Every line below from the one containing "Screenshot is 234x2576." through the one containing "祝你健康 (239, 11)" is to be printed exactly, with the pictures omitted.

(Dataset content)

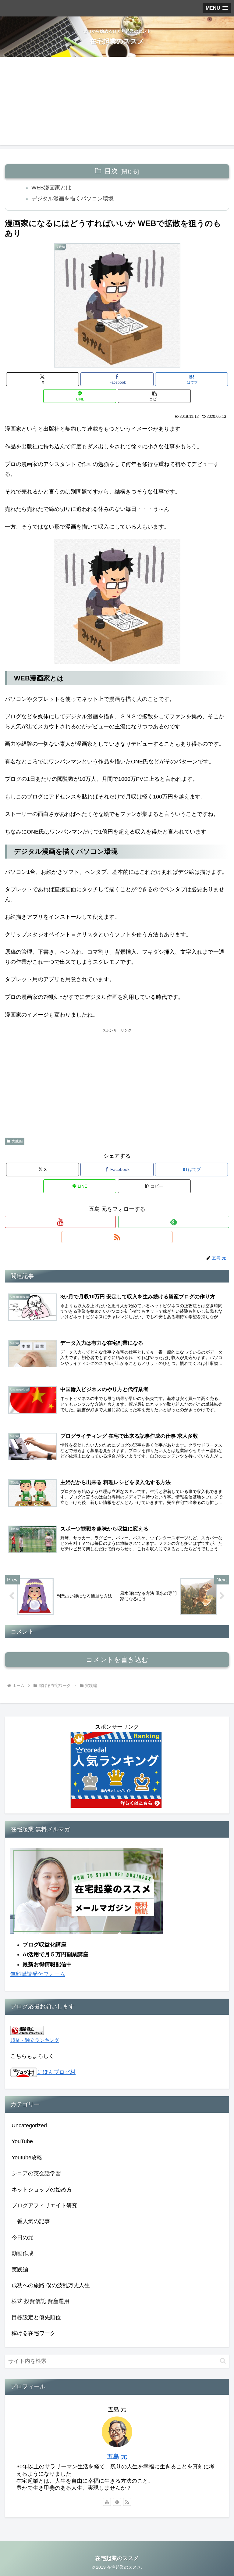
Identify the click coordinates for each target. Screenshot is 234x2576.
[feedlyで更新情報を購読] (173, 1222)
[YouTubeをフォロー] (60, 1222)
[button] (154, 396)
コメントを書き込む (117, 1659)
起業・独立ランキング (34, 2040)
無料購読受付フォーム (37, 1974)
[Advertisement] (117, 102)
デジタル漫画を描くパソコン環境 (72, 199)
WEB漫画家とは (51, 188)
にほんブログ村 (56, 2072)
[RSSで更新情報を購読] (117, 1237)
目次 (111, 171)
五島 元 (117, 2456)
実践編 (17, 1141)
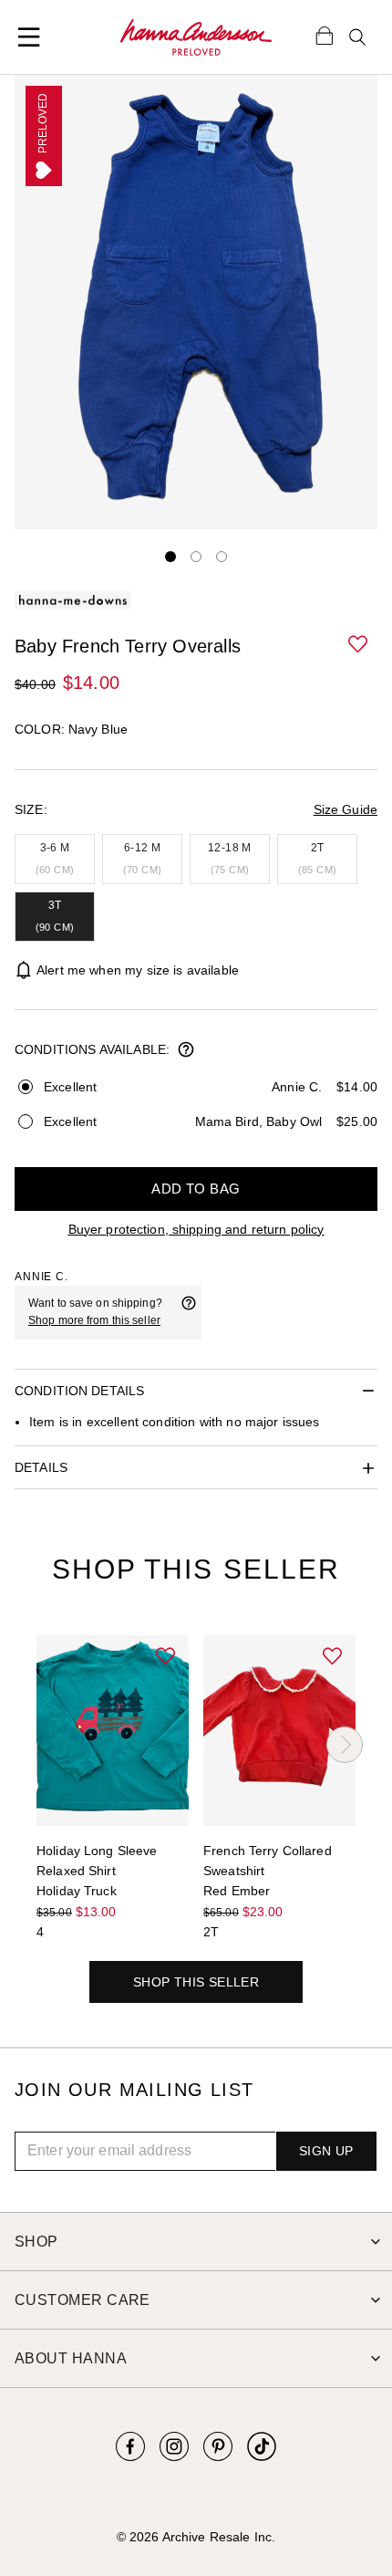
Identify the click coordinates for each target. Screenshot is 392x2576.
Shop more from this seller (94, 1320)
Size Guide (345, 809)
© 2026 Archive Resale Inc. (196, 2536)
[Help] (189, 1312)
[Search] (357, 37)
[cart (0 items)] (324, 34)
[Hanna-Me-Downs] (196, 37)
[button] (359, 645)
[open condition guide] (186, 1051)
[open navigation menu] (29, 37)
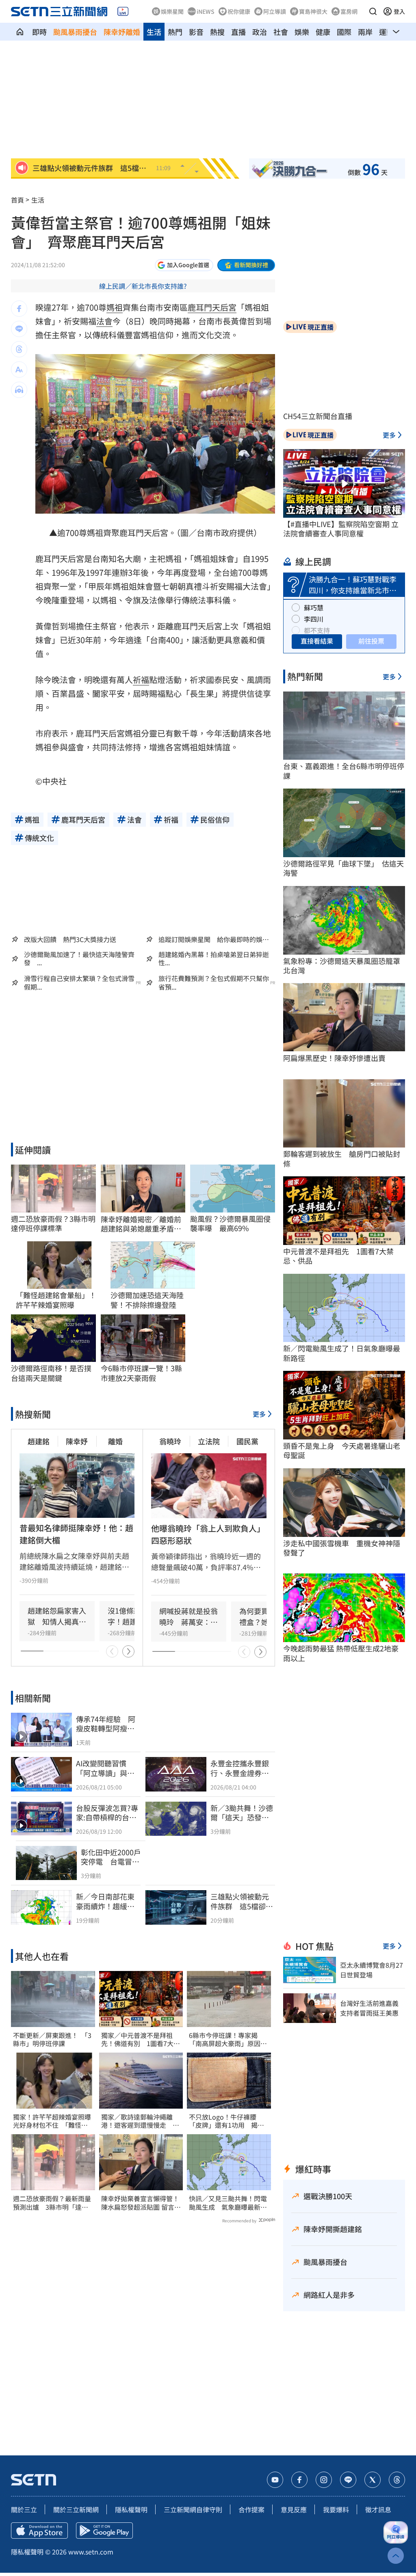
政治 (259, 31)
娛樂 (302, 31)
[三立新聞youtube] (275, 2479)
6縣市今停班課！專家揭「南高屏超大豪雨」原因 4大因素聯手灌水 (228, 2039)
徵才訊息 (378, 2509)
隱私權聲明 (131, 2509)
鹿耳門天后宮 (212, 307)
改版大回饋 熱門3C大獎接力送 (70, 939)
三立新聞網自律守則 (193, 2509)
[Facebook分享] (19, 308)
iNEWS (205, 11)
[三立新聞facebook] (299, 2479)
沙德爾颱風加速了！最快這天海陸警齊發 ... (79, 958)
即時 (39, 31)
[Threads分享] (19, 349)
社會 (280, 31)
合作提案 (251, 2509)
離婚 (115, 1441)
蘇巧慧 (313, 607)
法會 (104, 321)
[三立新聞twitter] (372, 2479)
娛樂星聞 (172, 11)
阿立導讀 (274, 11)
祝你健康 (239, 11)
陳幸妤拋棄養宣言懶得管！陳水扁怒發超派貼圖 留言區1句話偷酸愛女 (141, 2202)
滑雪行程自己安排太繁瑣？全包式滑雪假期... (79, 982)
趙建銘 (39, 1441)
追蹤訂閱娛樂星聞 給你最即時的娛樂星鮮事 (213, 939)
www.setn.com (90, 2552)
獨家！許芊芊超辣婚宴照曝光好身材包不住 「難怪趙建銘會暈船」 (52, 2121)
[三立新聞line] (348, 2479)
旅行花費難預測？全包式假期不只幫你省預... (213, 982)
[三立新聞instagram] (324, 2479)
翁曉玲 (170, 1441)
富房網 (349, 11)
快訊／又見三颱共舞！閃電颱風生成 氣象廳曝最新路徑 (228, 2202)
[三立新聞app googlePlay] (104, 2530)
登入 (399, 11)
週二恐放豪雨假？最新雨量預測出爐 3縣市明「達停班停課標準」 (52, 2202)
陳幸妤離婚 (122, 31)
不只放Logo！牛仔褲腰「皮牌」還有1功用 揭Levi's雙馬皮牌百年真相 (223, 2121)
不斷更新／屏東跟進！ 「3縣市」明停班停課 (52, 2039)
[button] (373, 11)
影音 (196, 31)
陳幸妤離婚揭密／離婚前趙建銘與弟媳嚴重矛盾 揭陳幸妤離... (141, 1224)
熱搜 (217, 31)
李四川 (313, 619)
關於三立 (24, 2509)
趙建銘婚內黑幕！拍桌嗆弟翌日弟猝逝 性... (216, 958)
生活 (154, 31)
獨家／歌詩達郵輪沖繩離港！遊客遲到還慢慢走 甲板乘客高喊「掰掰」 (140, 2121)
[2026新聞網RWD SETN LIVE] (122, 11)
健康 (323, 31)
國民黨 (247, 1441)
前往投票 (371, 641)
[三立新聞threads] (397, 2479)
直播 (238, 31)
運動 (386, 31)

(End Dataset content)
(Dataset content)

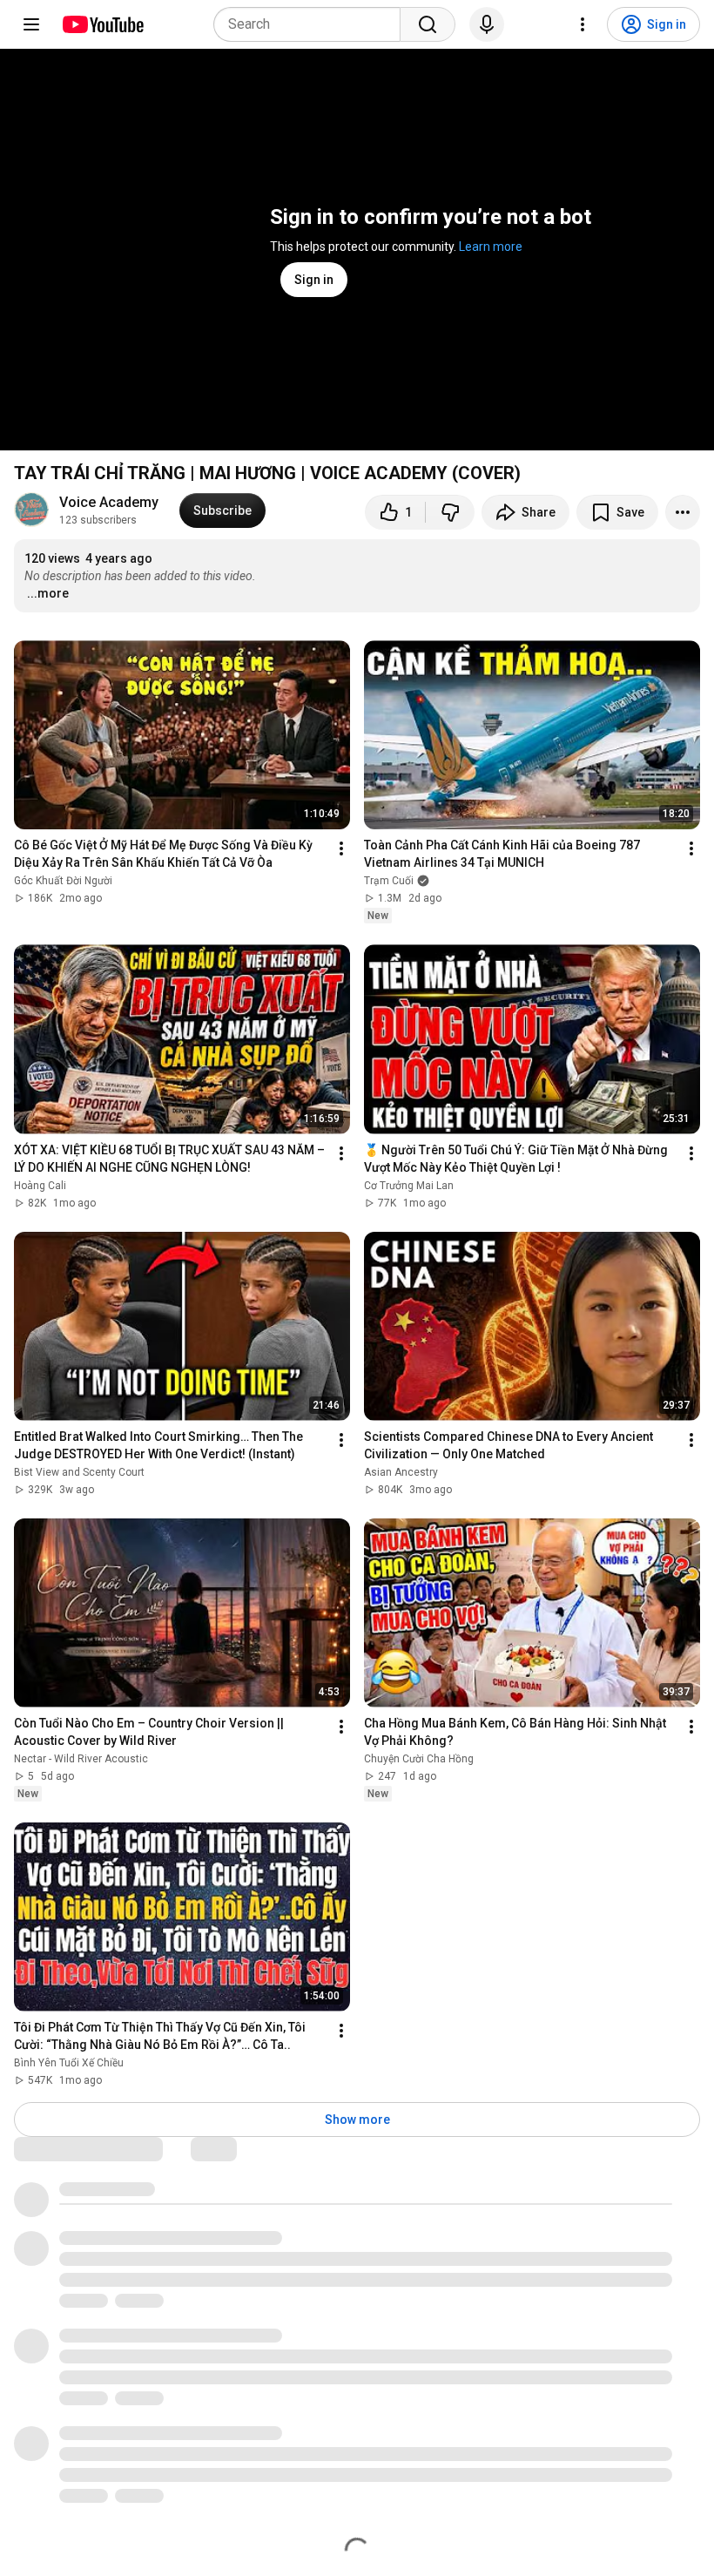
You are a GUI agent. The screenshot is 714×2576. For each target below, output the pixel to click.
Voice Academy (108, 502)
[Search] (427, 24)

(End Dataset content)

◆ Answer below
Identify the click coordinates for each target. Screenshot is 234x2576.
[feedlyで更新情報を購読] (173, 1222)
[YouTubeをフォロー] (60, 1222)
[button] (154, 396)
コメントを書き込む (117, 1659)
起業・独立ランキング (34, 2040)
無料購読受付フォーム (37, 1974)
[Advertisement] (117, 102)
デジタル漫画を描くパソコン環境 (72, 199)
WEB漫画家とは (51, 188)
にほんブログ村 (56, 2072)
[RSSで更新情報を購読] (117, 1237)
目次 (111, 171)
五島 元 (117, 2456)
実践編 (17, 1141)
Identify the click coordinates for each target. Screenshot is 392x2576.
Shop more from this seller (94, 1320)
Size Guide (345, 809)
© 2026 Archive Resale Inc. (196, 2536)
[Help] (189, 1312)
[Search] (357, 37)
[cart (0 items)] (324, 34)
[Hanna-Me-Downs] (196, 37)
[button] (359, 645)
[open condition guide] (186, 1051)
[open navigation menu] (29, 37)
政治 (259, 31)
娛樂 (302, 31)
[三立新聞youtube] (275, 2479)
6縣市今停班課！專家揭「南高屏超大豪雨」原因 4大因素聯手灌水 (228, 2039)
徵才訊息 (378, 2509)
隱私權聲明 (131, 2509)
鹿耳門天后宮 (212, 307)
改版大回饋 熱門3C大獎接力送 (70, 939)
三立新聞網自律守則 (193, 2509)
[Facebook分享] (19, 308)
iNEWS (205, 11)
[三立新聞facebook] (299, 2479)
沙德爾颱風加速了！最快這天海陸警齊發 ... (79, 958)
即時 (39, 31)
[Threads分享] (19, 349)
社會 (280, 31)
合作提案 (251, 2509)
離婚 (115, 1441)
蘇巧慧 (313, 607)
法會 (104, 321)
[三立新聞twitter] (372, 2479)
娛樂星聞 (172, 11)
阿立導讀 (274, 11)
祝你健康 (239, 11)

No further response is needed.